- Theatrical release poster
- Directed by: Joseph Anthony
- Screenplay by: Edmund Beloin Maurice Richlin Sidney Sheldon
- Story by: Owen Elford (play) Margit Veszi
- Produced by: Hal Wallis
- Starring: Dean Martin< Shirley MacLaine Cliff Robertson Charles Ruggles
- Cinematography: Joseph LaShelle
- Edited by: Howard A. Smith
- Music by: André Previn
- Production company: Wallis-Hazen
- Distributed by: Paramount Pictures
- Release date: March 22, 1961;
- Running time: 94 minutes
- Country: United States
- Language: English
- Box office: $2.2 million

= All in a Night's Work (film) =

1961 film

All in a Night's Work is a 1961 American Technicolor romantic screwball comedy film directed by Joseph Anthony and starring Dean Martin and Shirley MacLaine.

==Plot==
Tony Ryder's uncle, the wealthy publisher of magazines, has just died. The young playboy Tony inherits the paper but is left with a board of directors that thinks he's unsuited for the task, plus a hotel detective who thinks Tony should know about a girl who was seen running away from his uncle's Palm Beach hotel room, wearing nothing but a Turkish towel and an earring, on the night of his death.

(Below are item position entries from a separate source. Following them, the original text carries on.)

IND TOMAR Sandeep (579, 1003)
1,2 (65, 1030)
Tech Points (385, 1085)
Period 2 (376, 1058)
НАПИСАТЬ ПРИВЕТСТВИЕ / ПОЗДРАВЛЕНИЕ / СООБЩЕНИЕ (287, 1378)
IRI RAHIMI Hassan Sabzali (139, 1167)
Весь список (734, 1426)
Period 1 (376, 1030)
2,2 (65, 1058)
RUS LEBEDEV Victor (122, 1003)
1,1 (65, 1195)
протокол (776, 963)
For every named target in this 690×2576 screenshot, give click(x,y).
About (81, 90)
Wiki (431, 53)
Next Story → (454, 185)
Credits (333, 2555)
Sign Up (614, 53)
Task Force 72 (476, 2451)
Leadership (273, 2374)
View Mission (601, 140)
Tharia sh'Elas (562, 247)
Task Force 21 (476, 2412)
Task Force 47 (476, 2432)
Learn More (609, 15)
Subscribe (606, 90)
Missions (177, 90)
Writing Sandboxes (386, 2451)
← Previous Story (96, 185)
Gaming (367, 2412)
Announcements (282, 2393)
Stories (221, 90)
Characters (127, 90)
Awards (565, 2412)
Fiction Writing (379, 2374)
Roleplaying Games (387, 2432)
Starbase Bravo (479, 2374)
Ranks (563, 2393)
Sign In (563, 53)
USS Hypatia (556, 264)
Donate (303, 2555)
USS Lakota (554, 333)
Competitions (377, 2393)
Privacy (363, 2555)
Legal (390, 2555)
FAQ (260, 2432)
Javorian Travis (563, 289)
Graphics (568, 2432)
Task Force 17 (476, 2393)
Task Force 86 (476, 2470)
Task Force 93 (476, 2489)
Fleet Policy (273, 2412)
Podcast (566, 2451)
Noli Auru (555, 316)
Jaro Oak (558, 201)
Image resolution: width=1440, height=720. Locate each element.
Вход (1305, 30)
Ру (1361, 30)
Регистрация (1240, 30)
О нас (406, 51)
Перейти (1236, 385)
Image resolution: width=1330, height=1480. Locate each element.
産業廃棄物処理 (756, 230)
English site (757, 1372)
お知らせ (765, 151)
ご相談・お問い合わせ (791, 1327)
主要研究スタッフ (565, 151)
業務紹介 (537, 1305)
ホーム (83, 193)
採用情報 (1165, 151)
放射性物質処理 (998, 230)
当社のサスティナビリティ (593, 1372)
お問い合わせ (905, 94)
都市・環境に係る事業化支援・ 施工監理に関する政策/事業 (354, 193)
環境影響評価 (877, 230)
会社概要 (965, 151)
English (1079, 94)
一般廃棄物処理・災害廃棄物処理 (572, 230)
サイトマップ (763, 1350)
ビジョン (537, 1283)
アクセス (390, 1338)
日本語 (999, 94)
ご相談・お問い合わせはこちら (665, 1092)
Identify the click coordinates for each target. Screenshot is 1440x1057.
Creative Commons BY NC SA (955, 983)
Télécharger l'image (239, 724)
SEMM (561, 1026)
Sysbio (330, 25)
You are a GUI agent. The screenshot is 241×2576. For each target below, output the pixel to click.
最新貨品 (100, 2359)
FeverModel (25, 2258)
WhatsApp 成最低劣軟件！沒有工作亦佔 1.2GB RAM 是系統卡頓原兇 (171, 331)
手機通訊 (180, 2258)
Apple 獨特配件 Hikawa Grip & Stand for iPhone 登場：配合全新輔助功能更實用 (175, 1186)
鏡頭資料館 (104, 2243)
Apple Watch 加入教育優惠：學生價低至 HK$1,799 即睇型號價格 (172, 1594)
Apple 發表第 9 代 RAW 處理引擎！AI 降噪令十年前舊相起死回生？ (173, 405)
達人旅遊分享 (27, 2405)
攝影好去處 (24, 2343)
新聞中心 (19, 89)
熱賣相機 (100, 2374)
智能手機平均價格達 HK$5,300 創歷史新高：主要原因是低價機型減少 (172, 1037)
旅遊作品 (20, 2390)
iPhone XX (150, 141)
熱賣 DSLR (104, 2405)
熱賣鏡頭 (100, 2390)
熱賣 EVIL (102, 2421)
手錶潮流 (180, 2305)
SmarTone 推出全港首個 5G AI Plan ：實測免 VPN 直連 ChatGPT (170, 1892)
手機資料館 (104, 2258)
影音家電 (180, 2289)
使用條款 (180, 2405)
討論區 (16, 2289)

Tony discovers that the young lady in question, Katie Robbins, is employed in his own research department. The board decrees that he must send in the detective to watch her and head off any attempts at blackmail. But the more time Tony spends trying to get Katie to open up about what her relationship to his uncle was, the less he cares. Complications ensue in the form of Ms. Robbins's fiancé—he's a strait-laced veterinarian—and the board's insistence that Katie be silenced at all costs.

Tony goes as far as kidnapping a dog off the street, so he can gain access to Kingsley's veterinary clinic and size him up. When the dog's muscular owner appears, Tony beats a hasty retreat and leaves Kingsley to take the heat.

When Kingsley's strait-laced parents come to New York to meet Katie, they quickly discover her inability to cook and her low tolerance for alcohol. The father, somewhat henpecked, secretly enjoys a grand tour of Manhattan's nightspots.

Kingsley Jr. is exposed as an unworthy "Mamma's Boy", and Tony demonstrates his loyalty by proposing to Katie in a crowded elevator of strangers.